In questo contesto si inserisce anche una questione politica molto concreta. Mercoledì 8 aprile, il governo ha autorizzato Springwell Solar Farm, situata nel Lincolnshire, una contea agricola dell’Inghilterra orientale. Il progetto ha una capacità di 800 megawatt ed è presentato come il più grande parco solare britannico per capacità di generazione; a pieno regime potrebbe fornire elettricità sufficiente per soddisfare il fabbisogno annuale di oltre 180 mila abitazioni, circa la metà delle case della contea secondo le comunicazioni ufficiali. L’approvazione è giunta sei mesi dopo quella di Tillbridge, un altro grande impianto nella stessa area, dove nel frattempo cresce anche il consenso verso una destra che ha fatto dell’opposizione alle rinnovabili un proprio cavallo di battaglia molto visibile.
Nel Lincolnshire si alternano campi, tralicci, polemiche e un impianto colossale
Il governo laburista ha collegato l’approvazione di Springwell a un discorso che unisce stabilità, riduzione delle bollette e sicurezza energetica. In altre parole: minore dipendenza dai mercati fossili internazionali, ridotta esposizione agli shock derivanti da conflitti e tensioni geopolitiche, maggiore produzione di elettricità a livello locale. Da luglio 2024, cioè da quando l’esecutivo si è insediato, i grandi progetti energetici rinnovabili approvati sono aumentati a 25; insieme, secondo il governo, rappresentano una produzione equivalente ai consumi di oltre 12,5 milioni di case. Nella stessa strategia rientrano anche i pannelli “plug-in”, quelli da balcone o da piccoli spazi esterni che dovrebbero arrivare nei negozi nei prossimi mesi, e le nuove normative edilizie che mirano a rendere il solare standard per la maggior parte delle nuove abitazioni inglesi dal 2028.

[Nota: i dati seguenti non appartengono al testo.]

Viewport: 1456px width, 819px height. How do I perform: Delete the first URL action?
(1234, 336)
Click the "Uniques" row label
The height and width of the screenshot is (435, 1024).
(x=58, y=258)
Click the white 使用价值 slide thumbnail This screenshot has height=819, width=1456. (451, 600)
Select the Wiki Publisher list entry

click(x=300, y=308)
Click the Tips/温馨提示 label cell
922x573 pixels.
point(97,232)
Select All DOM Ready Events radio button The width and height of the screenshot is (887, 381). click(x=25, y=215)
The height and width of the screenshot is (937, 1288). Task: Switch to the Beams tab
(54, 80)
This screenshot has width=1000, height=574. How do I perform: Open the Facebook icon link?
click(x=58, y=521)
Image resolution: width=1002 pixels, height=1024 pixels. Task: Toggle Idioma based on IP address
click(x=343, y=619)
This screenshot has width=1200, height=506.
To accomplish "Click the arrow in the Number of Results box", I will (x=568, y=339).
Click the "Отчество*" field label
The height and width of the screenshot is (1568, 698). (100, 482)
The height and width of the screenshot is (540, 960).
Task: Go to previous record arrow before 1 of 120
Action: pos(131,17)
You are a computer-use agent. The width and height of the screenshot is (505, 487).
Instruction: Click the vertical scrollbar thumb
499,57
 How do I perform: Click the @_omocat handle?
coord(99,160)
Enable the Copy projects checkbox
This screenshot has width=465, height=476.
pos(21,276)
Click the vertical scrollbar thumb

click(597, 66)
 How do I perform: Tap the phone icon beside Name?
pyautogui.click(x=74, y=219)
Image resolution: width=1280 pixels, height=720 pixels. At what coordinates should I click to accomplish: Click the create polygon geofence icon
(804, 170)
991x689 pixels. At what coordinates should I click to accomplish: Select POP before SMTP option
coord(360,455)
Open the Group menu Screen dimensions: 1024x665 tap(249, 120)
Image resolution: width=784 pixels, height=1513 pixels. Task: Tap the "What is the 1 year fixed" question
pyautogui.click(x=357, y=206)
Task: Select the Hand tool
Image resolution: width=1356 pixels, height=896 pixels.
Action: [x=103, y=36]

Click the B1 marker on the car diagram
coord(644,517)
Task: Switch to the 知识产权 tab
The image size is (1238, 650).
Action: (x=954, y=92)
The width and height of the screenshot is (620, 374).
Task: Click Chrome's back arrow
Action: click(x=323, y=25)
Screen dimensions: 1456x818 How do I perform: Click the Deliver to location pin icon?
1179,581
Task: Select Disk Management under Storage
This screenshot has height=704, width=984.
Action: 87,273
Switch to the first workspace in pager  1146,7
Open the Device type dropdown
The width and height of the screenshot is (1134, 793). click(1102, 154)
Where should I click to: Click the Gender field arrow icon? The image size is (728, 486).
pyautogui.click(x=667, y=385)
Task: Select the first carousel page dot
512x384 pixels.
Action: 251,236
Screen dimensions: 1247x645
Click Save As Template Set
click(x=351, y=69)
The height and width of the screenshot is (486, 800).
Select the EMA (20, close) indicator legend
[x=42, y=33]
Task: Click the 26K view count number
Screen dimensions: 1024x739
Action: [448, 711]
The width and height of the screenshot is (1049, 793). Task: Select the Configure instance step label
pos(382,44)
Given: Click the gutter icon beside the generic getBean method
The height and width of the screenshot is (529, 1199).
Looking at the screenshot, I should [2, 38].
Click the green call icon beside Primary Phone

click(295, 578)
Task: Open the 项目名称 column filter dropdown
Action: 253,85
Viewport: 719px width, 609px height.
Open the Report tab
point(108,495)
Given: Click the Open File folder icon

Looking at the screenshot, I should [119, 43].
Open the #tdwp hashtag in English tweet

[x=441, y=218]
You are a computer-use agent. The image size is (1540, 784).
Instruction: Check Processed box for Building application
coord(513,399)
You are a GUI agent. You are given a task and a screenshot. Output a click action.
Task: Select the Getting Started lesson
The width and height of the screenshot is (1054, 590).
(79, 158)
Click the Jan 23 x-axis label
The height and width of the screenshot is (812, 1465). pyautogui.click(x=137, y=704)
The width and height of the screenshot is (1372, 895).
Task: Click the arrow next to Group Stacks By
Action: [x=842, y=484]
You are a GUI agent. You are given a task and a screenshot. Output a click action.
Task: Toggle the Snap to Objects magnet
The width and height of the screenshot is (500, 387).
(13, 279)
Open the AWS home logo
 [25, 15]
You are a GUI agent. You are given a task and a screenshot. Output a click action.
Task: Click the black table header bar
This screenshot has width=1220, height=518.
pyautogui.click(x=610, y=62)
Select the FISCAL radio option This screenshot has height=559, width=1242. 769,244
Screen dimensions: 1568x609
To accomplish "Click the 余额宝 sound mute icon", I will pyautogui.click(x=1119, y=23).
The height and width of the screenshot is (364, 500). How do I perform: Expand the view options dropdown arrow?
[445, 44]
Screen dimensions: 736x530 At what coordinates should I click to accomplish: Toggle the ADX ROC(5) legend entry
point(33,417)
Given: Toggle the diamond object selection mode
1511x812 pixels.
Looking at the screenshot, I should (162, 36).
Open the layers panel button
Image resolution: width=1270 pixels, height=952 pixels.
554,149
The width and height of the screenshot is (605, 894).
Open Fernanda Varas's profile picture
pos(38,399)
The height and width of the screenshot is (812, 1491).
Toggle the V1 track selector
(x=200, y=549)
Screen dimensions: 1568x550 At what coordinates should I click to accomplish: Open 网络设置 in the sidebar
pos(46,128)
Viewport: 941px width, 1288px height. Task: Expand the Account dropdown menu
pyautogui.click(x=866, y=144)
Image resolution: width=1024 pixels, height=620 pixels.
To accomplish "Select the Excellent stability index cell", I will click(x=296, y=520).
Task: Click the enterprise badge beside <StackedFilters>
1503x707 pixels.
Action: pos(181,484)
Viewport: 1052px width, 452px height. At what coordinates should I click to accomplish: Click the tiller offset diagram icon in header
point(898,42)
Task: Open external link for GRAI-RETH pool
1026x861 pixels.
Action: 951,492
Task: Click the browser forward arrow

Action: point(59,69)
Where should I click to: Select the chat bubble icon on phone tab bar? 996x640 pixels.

Tuttavia, l’aspetto interessante è che il record del fotovoltaico si verifica subito dopo un altro segnale forte. A fine marzo, l’eolico britannico aveva raggiunto 23,9 gigawatt, superando il precedente massimo di 23,8 gigawatt del 5 dicembre, e in quel momento la generazione da gas era scesa al 2,3% dell’elettricità immessa nella rete. Per un paese che continua a considerare la transizione come un processo lungo, tecnico e da affrontare con calma, questi picchi hanno il sapore di un promemoria. L’operatore del sistema si sta persino preparando a gestire la rete senza gas per brevi periodi già dall’estate 2026. Sarebbe una prima storica per il sistema elettrico britannico.
Springwell, da solo, non risolve l’intero quadro. Il sole di aprile, da solo, nemmeno. Tuttavia, i pezzi si stanno accumulando con una velocità tale da iniziare a modificare il tono della conversazione. Fino ad ora, il regno unito ha avuto un rapporto quasi affettivo con le rinnovabili: entusiasmo, freni, campagne locali, nostalgia per il passato industriale, timori per i campi coperti di pannelli, spese, slogan. Ora arrivano i dati e i dati hanno un carattere molto meno romantico. Indicano che il sistema elettrico si sta preparando a funzionare con sempre meno gas. A quel punto, il sole smette di essere un elemento decorativo: inizia a contare.